Я села и молча подала ему флягу. Пил он не спеша, наслаждаясь вкусом. Прости меня, гость, но я не хочу жить дальше, как человек. Если не можешь остаться сам, потому что тебе нечего делать в грязном человеческом селе, оставь мне хотя бы свой образ и подобие. Пей и прости меня. Мне нужно будет кого-то любить и жить ради чего-то, но без твоих глаз это уже невозможно.

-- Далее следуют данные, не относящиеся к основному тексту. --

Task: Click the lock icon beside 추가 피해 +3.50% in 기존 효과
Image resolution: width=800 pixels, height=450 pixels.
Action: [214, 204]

В тишине я считала проходящие минуты. Небо становилось все ближе, опускаясь нам на голову, открывались за облаками новые звезды. Старосте, по его словам, хватало полчаса. Ну же, во имя Йаванны, матери плодов и земли. Женьшень, корень-человек, повилика, горянка, не подведите. Финмор тяжело вздохнул. Посмотрев на небо широко открытыми глазами, вздохнул еще раз. Потом, почти не смещаясь, положил руку мне на плечи и приобнял. Это был знак, розовогубый ятрышник, раскрыв лепестки, вдохнул в него жизнь, и зеленотелая ясеневая шпанка растопырила блестящие крылышки. Звезды светились спокойно и чисто, сосны, с серыми в ночной темноте, гладкими и высокими колоннами столбов, ловили их своими когтистыми ветками.
В частом дыхании не было слышно, как упали в высокую траву темные, как кровь, разорванные коралловые бусы.